**Task directions**:
Edit the data from the line with "Coté Mairie (1211, 150)" through the end, replacing "Accueil" with "Home" and leaving everything else unchanged. Return only those lines.

**Record excerpts**:
- - - - - - -

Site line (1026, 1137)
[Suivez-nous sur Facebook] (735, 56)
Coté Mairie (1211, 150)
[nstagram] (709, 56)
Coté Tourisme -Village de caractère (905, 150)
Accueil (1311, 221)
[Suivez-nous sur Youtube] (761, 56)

- - - - - - -

**Reply to the task**:
Coté Mairie (1211, 150)
[nstagram] (709, 56)
Coté Tourisme -Village de caractère (905, 150)
Home (1311, 221)
[Suivez-nous sur Youtube] (761, 56)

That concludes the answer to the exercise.